**Task objective**
The copy should hold only the line containing "This screenshot has width=571, height=455." and the lines after it through the end of the material, each exact, with no pictures.

**Records supplied**
--*--
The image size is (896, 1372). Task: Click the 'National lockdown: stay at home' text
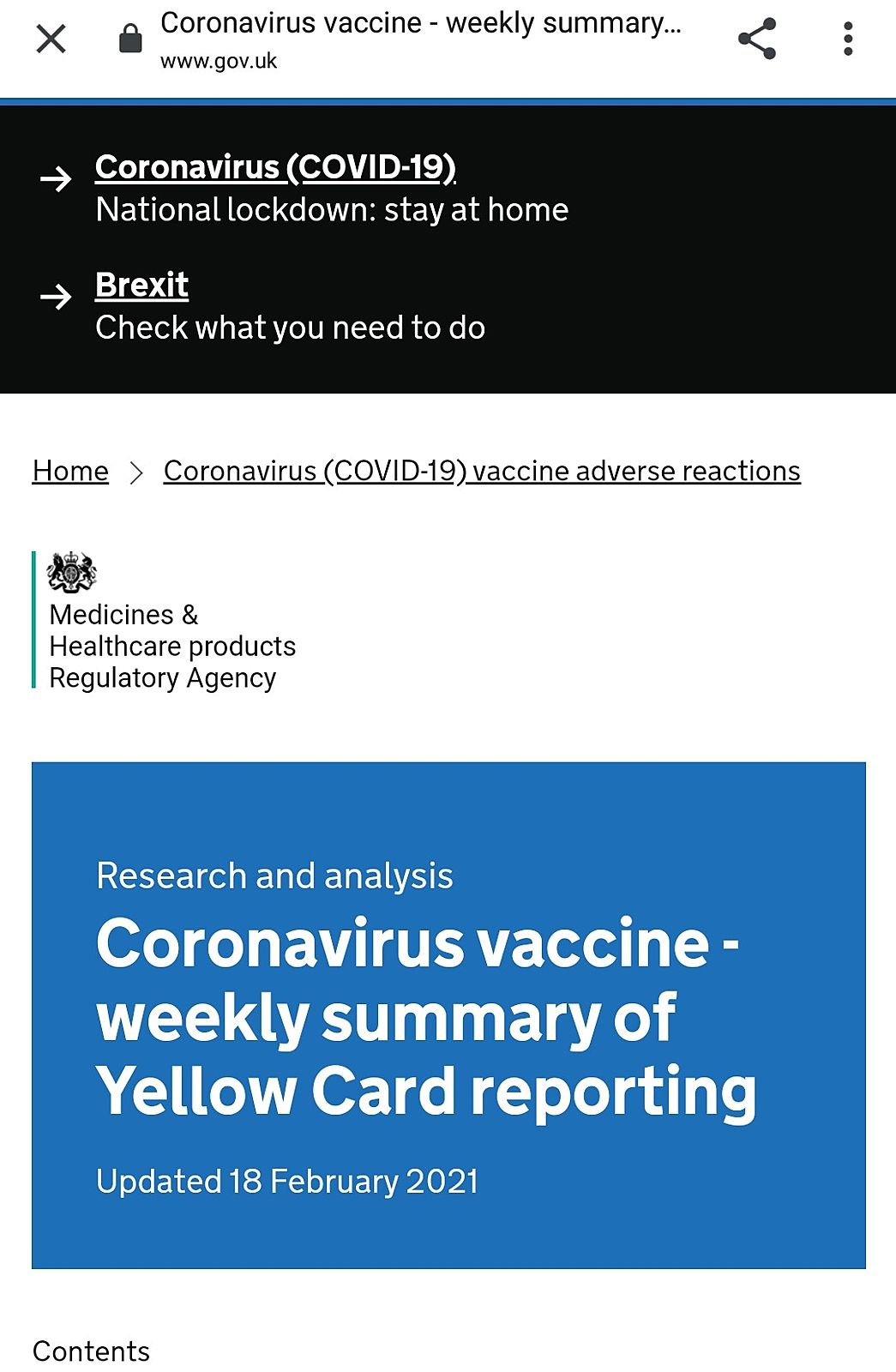[332, 210]
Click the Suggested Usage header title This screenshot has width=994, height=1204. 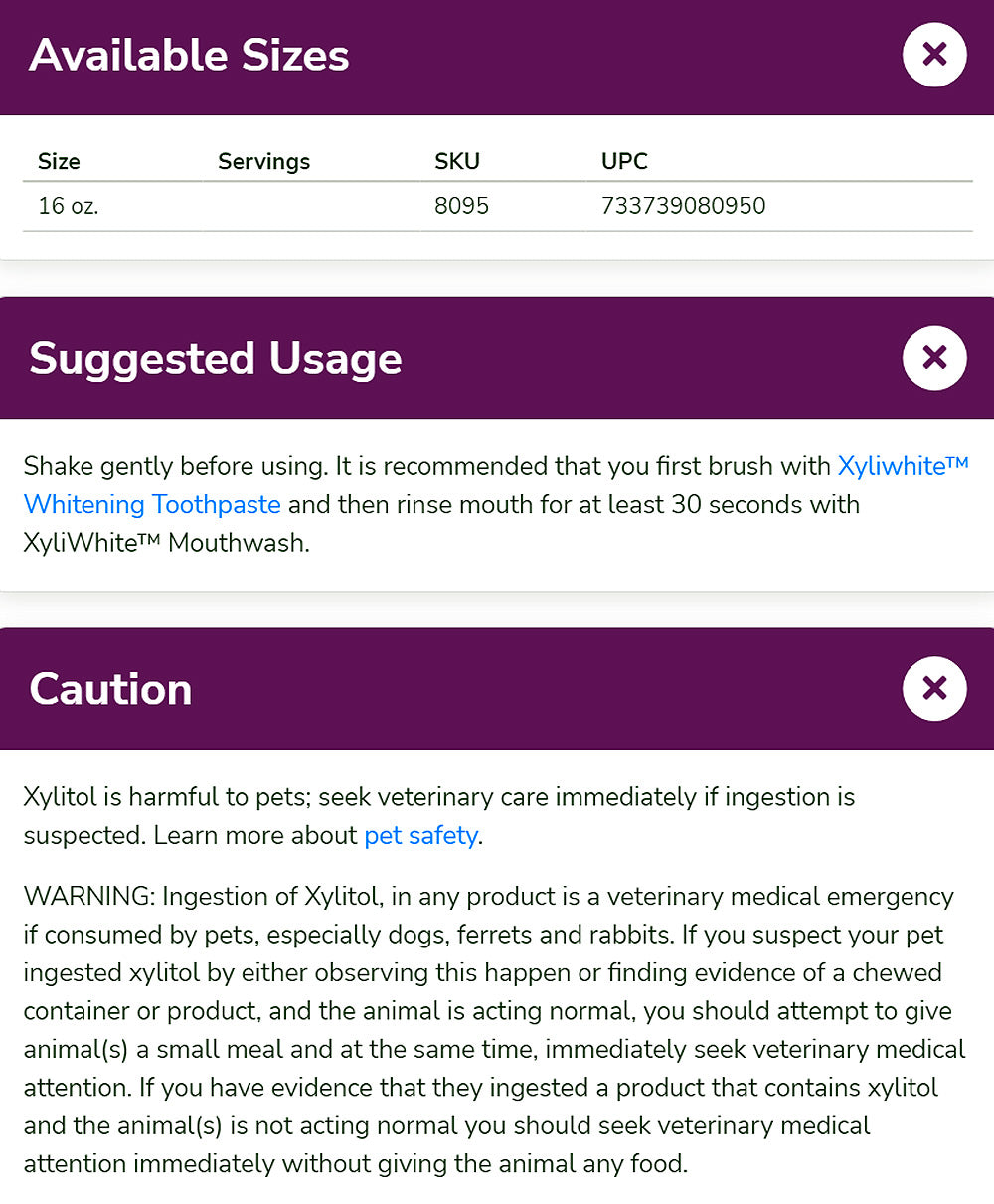pos(215,358)
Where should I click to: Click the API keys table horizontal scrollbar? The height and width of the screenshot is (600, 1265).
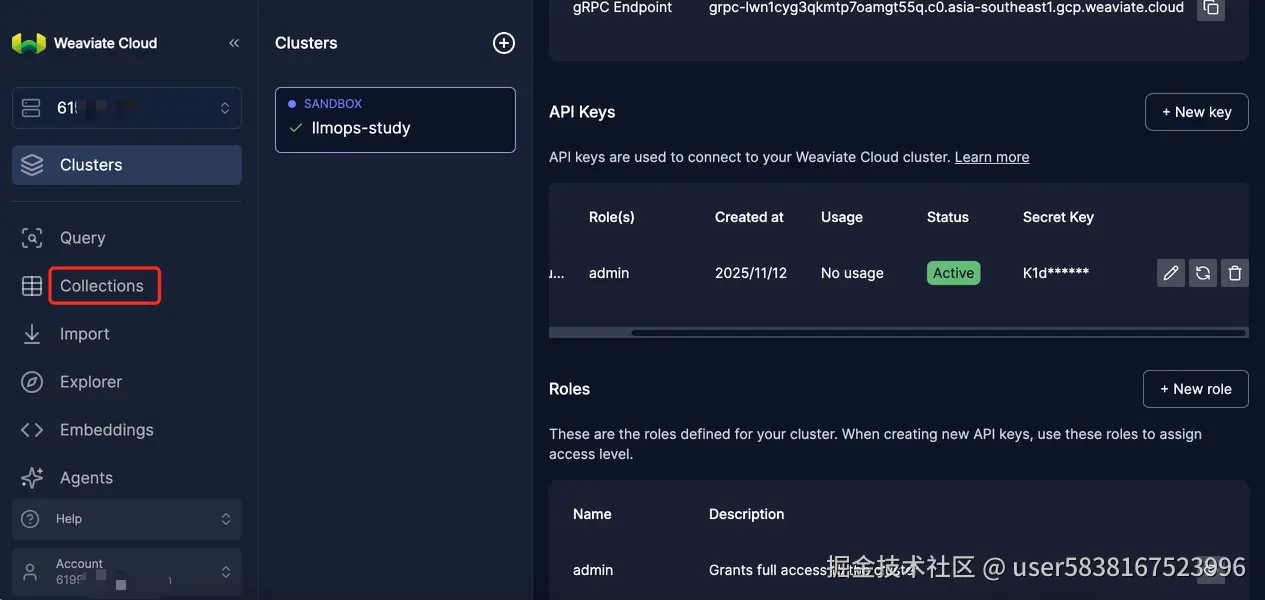[938, 332]
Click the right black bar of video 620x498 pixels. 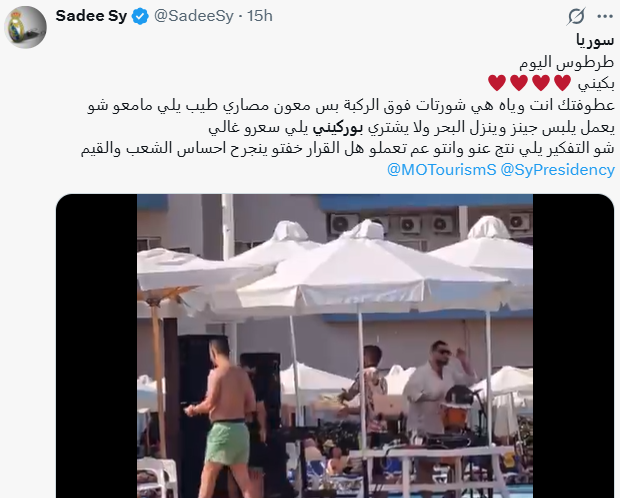[x=573, y=346]
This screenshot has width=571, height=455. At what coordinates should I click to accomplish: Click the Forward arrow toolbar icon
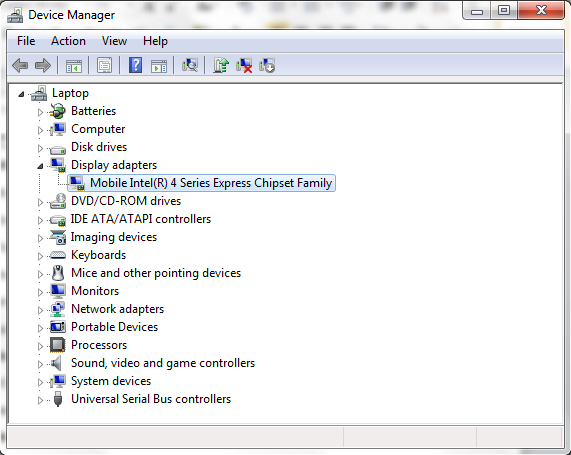(43, 66)
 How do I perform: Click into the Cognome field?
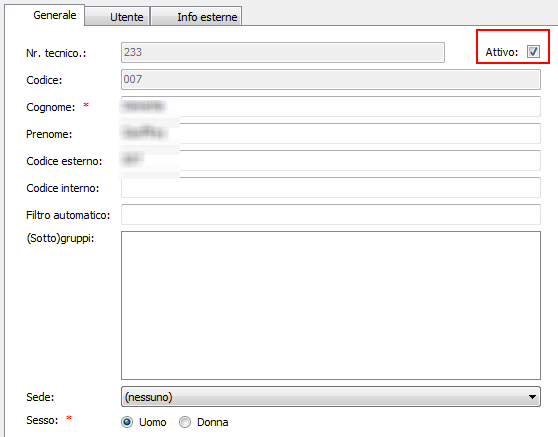click(x=331, y=106)
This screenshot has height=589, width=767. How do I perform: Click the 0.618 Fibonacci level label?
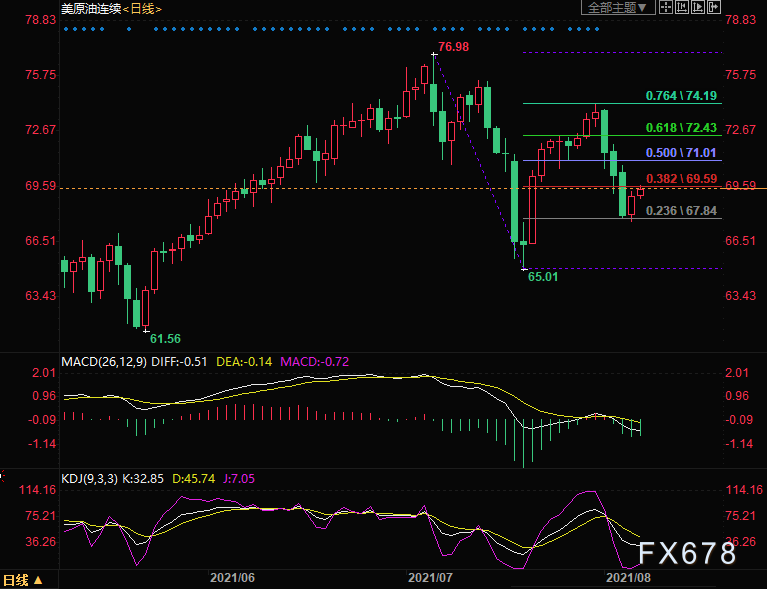pos(683,127)

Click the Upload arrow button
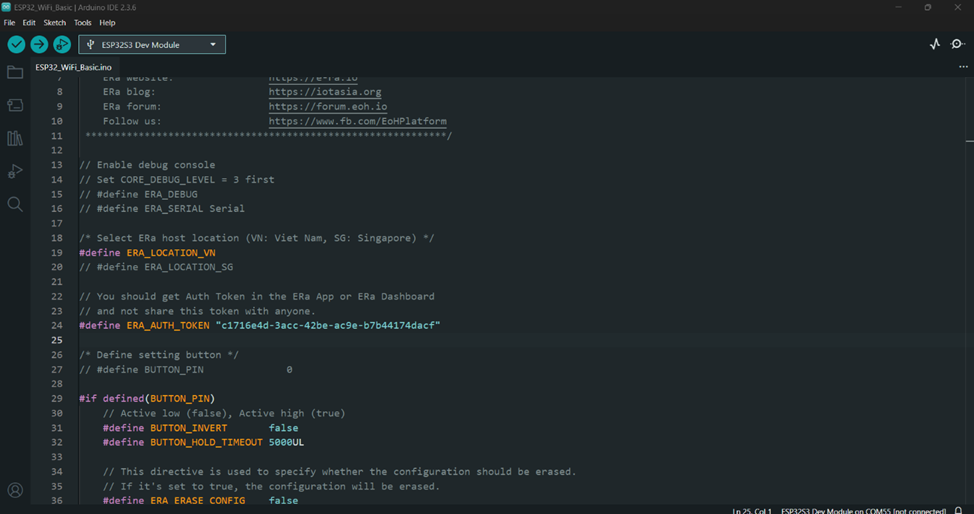(x=39, y=44)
--*--
**Answer to this problem**
This screenshot has width=571, height=455. At what coordinates should I click to accomplish: Click the Forward arrow toolbar icon
(43, 66)
 How do I perform: Click into the Cognome field?
click(x=331, y=106)
This screenshot has height=589, width=767. How do I perform: Click the 0.618 Fibonacci level label?
pos(683,127)

Click the Upload arrow button
(x=39, y=44)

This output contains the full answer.